There is currently no screening tool for early detection of ovarian and endometrial cancers, two deadly cancers in women. But a research team at Danbury Hospital, part of the Western Connecticut Health Network, is developing a new screening tool for early detection of these cancers, a potential game-changer that could save thousands of women’s lives every year.
The statistics are startling: Of the 20,000 women in the U.S. who are diagnosed with ovarian cancer each year, 15,000 will die of the disease. For endometrial cancer, 10,000 to 12,000 of the approximately 60,000 women diagnosed each year die and these numbers are rising.
Physician scientist Dr. John Martignetti and gynecologic oncologist Dr. Linus Chuang are leading the promising “bedside to bench” program pairing surgery and other clinical care with in-depth research.
“What we now offer all our network health patients is the opportunity to participate in this unique program, getting hospital-based clinical care coupled to cutting-edge, personalized medicine research in the laboratory,” Martignetti says.
The project starts by collecting samples and other data from enrolled patients at the time of their surgery and throughout their care. “Those samples enter the research infrastructure and are genetically dissected and analyzed so we can more precisely begin to understand why that cancer arose, how it’s progressing, what it might do in the future, how it might behave in response to different therapies and can we define personalized biomarkers to better track its behavior,” Martignetti says. “That’s really a unique opportunity in the sense that the research is not targeted for just selected patients, but every patient in our health care network.”
The hope is that with this clinical-research approach and by studying these cancers on such a large-scale, ongoing basis, advances can also be made in early-detection strategies, the holy grail of cancer research.
Rather than a blood-based or radiology-based test, the clinical-research team at WCHN has devised a uterine lavage, which Martignetti describes as “a saltwater-based wash of the uterine cavity that allows us to collect molecular fingerprints of cancer initiation.”
Team members say that anecdotal results based on studies of nearly 1,000 women are already promising. One patient who voluntarily took part in the project did not show any advanced signs or symptoms of endometrial cancer, but the molecular lavage analysis revealed suggestions of extremely early cancer growth. One year later, a microscopic-size cancer was diagnosed.
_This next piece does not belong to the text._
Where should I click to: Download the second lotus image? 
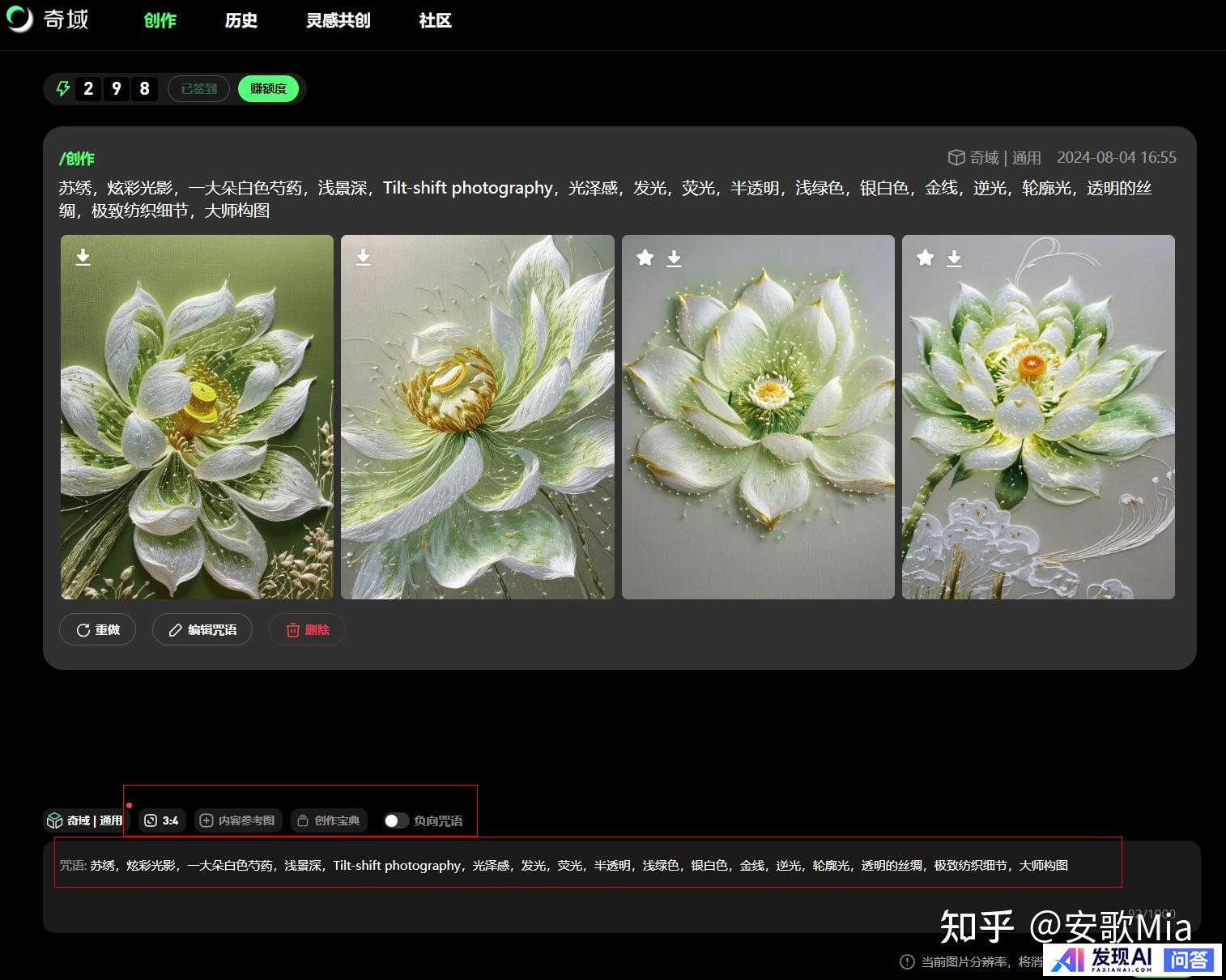click(364, 258)
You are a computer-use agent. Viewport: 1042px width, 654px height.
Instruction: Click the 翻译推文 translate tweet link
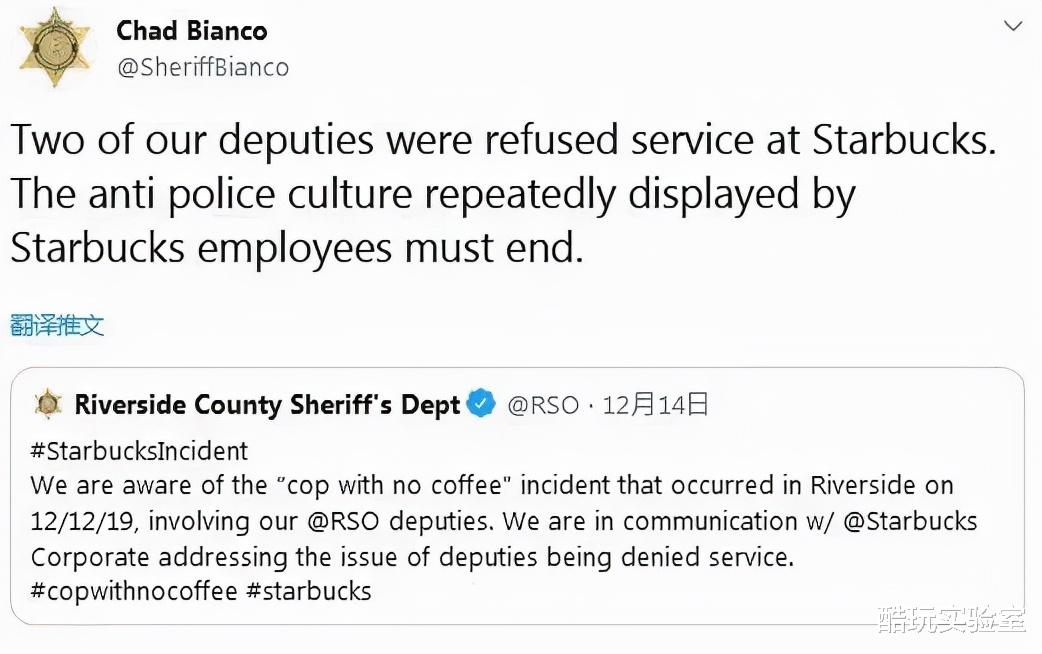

“The potential is there that hopefully we can detect these cancers in their earliest asymptomatic stages and not wait for them to grow and spread before symptoms begin,” Martignetti says.
The two doctors leading the trial research at Danbury Hospital had previously collaborated at Mount Sinai Medical Center. Chuang says he welcomes the opportunity to continue working with Martignetti in hopes of developing an effective screening tool for gynecological cancers. He says other key factors including philanthropic support, world-class research, respected clinical care and enough patients willing to take part in the research “give me great hope that we can succeed in this work.”
One patient, Cathy Beauregard of Bethel, says she is hopeful that the research will lead to improved detection capabilities and treatment. “Being diagnosed with stage 3 ovarian cancer was certainly a shock and not something I had ever expected to hear,” Beauregard says. “However … it gives me hope to know that by participating in this important research, I am helping others diagnosed or at risk for endometrial or ovarian cancers.”